From part 2 of The Historical Setting of the Austrian School of Economics.
- 1. Cf. Arthur F. Burns, The Frontiers of Economic Knowledge (Princeton University Press, 1954), p. 189.
- 2. Later similar arguments were employed to discredit pragmatism. William James’s dictum according to which the pragmatic method aims at bringing out of each word “its practical cash-value” (Pragmatism, 1907, p. 53) was quoted to characterize the meanness of the “dollar-philosophy.”
- 3. The Reich itself owned and operated only the University of Strassburg. The three German city-republics did not at that period have any university.
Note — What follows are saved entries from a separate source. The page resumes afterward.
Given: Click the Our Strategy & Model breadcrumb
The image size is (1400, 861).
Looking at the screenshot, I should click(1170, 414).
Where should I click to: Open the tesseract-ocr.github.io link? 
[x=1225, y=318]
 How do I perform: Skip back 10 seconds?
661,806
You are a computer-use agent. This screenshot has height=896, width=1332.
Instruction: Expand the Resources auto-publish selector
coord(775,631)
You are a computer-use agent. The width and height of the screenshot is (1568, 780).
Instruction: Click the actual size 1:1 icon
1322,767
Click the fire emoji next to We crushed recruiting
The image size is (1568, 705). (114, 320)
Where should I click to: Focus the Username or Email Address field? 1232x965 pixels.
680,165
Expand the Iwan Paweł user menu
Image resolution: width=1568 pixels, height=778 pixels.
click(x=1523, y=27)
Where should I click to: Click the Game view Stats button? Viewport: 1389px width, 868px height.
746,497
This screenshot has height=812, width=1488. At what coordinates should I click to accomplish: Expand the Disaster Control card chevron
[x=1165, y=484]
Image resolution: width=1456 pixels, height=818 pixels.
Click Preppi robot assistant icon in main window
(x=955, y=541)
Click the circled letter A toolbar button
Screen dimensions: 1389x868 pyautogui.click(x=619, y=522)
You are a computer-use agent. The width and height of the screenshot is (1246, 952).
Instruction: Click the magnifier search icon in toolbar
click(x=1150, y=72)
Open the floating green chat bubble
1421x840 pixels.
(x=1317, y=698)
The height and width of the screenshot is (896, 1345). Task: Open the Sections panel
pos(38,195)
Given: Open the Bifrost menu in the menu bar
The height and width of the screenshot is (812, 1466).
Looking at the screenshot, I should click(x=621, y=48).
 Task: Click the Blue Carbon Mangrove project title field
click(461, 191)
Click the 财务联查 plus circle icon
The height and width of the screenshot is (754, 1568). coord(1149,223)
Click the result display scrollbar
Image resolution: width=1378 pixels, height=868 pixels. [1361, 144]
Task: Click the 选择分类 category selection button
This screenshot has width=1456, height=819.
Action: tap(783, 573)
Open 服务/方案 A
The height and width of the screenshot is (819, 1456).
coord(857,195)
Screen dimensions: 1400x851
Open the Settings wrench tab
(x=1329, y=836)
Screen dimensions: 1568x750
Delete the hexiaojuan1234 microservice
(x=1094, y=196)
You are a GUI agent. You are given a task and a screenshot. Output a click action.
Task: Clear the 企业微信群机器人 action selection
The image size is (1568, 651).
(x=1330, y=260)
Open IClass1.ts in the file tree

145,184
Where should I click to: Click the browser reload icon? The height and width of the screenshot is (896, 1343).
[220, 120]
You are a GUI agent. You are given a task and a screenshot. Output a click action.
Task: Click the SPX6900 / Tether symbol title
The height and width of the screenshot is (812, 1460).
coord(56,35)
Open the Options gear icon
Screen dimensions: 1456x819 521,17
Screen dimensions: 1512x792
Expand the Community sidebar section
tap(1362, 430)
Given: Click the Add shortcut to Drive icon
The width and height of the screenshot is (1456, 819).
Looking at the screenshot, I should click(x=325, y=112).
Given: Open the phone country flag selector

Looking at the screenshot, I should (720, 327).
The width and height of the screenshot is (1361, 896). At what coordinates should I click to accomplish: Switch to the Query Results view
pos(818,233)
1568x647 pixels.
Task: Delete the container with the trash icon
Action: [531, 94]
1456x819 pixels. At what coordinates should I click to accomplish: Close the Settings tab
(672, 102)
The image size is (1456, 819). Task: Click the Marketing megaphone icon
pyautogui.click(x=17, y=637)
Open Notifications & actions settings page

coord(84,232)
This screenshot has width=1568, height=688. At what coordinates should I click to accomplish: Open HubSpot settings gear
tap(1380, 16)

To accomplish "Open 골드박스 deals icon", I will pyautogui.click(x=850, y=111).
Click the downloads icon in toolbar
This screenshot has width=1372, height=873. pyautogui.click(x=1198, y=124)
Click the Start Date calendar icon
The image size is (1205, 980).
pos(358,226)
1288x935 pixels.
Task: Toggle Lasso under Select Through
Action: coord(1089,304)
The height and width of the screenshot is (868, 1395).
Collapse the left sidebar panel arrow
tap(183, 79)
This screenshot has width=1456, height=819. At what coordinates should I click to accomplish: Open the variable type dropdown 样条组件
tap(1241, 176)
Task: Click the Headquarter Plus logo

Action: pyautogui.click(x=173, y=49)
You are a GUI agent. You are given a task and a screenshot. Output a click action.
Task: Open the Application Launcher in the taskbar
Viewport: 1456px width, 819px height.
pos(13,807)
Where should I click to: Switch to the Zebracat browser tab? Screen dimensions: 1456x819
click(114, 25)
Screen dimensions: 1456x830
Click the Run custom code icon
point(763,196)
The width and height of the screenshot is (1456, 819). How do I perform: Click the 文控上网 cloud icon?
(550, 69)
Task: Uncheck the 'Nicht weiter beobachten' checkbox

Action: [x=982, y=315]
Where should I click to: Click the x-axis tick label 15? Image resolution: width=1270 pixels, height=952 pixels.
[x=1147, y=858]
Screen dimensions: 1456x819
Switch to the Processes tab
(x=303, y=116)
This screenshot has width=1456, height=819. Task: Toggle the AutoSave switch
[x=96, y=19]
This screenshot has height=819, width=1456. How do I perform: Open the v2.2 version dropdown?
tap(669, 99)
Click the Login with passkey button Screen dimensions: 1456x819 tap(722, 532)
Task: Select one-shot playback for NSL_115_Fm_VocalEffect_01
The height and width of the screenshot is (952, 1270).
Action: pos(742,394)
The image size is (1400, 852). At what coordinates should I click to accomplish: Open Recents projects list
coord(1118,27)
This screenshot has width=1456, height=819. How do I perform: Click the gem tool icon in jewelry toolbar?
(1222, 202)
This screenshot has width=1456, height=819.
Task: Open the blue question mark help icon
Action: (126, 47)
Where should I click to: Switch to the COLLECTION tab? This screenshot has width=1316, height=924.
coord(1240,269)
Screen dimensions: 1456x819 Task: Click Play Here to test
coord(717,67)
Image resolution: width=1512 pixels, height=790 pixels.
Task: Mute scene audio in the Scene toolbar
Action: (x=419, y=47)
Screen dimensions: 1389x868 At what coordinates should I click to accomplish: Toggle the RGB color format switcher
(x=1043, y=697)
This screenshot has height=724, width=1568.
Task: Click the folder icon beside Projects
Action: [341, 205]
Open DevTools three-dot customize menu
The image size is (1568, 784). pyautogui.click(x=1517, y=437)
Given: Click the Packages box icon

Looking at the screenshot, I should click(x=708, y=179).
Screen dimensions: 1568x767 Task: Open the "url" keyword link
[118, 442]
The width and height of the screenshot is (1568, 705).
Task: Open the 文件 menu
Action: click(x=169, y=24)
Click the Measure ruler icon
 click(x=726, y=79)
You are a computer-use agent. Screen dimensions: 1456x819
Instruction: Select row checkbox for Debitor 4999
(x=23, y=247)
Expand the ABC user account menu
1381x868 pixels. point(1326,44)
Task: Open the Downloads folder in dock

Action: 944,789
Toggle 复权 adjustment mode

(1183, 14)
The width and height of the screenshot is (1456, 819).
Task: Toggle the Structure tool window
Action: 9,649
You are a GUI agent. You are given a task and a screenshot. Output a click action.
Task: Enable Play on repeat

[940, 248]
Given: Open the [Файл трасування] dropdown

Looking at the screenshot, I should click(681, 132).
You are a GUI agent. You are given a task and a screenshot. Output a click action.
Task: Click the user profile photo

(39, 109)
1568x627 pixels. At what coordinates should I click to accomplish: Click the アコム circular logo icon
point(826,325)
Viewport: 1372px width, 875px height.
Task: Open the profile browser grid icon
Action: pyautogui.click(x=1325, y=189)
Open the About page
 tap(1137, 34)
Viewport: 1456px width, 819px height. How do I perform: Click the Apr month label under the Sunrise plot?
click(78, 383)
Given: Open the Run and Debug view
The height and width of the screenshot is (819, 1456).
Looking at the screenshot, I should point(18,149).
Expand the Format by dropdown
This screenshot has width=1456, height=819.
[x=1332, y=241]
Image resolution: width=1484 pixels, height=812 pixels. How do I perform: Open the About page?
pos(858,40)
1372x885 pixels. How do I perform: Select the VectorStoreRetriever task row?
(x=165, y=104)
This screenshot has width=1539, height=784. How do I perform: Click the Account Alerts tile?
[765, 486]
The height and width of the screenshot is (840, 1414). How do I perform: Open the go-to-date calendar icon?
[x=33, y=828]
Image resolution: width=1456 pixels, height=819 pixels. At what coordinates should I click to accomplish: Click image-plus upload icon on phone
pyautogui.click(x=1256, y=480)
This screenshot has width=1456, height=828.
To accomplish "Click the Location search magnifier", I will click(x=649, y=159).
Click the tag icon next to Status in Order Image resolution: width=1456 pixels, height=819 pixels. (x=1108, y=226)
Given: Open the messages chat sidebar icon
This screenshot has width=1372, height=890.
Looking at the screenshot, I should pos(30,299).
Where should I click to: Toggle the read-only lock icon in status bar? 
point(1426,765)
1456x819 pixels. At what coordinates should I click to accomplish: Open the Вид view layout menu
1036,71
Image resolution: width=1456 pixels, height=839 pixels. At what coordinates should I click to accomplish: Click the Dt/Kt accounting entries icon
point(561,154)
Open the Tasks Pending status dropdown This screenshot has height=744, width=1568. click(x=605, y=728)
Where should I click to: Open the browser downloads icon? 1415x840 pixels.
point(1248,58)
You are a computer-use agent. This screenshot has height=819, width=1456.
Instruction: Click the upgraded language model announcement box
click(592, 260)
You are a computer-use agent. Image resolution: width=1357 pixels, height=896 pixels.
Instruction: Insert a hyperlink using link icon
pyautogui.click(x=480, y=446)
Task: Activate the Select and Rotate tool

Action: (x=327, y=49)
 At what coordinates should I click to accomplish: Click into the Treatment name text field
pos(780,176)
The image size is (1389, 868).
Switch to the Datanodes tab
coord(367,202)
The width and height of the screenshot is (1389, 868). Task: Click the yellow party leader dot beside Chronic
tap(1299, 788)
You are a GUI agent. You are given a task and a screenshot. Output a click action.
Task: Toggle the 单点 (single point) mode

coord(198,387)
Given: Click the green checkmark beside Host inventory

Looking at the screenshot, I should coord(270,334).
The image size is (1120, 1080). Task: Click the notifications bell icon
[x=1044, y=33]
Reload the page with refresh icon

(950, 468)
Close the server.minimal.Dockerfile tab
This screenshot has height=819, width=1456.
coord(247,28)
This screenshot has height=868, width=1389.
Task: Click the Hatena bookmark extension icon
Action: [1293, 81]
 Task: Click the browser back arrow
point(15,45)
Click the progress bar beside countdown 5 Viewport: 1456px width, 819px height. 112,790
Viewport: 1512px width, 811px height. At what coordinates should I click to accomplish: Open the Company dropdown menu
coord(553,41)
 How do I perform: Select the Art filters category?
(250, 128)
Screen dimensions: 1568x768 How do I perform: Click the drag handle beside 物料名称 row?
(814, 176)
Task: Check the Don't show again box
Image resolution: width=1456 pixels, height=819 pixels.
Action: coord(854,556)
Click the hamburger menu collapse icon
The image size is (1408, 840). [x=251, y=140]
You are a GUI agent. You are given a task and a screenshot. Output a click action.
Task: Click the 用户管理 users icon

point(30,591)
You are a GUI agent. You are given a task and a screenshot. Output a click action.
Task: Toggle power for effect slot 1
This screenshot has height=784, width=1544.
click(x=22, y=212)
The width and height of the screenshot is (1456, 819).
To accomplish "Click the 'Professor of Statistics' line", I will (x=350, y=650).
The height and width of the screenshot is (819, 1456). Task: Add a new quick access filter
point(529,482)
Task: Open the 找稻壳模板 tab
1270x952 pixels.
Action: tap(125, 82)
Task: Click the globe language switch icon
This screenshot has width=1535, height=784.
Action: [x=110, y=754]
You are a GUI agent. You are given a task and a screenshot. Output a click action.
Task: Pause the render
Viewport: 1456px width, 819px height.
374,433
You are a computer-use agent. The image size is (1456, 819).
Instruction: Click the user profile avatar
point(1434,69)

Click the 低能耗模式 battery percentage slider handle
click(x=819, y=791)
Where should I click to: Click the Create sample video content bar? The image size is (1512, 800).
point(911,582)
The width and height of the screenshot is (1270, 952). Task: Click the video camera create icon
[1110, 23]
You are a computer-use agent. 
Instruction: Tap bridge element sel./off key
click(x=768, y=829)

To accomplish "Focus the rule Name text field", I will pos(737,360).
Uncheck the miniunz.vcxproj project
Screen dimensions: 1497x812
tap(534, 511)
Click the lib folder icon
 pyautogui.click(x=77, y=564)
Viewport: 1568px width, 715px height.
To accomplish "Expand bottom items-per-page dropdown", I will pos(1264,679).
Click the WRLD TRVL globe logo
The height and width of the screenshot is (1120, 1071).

- 4. Cf. Mises, Omnipotent Government (Yale University Press, 1944), pp. 149 ff.
- 5. Cf. the more detailed analysis in Mises, Kritik des interventionismus, (Jena, 1929), pp. 92 ff.
- 6. Cf. Schmoller’s Jahrbuch, Vol. 13 (1889), pp. 1488–1490.
- 7. Cf. Sombart, Das Lebenswerk von Karl Marx (Jena, 1909), p. 3.
- 8. Cf. Sombart, Händler und Helden (Munich, 1915).
- 9. Cf. Sombart, Der proletarische Sozialismus, 10th ed. (Jena, 1924), 2 vol.
- 10. Cf. Sombart, Die drei Nationalökonomien (Munich, 1930).
- 11. Cf. Sombart, Deutscher Sozialismus (Charlottenburg, 1934), p. 213. (In the American edition: A New Social Philosophy, translated and edited by K. F. Geiser, Princeton, 1937, p. 149.) Sombart’s achievements were appreciated abroad. Thus, e.g., in 1929 he was elected to honorary membership in the American Economic Association.
- 12. There is need to add that Menger, Böhm-Bawerk, and Wieser looked with the utmost pessimism upon the political future of the Austrian Empire. But this problem cannot be dealt with in this essay.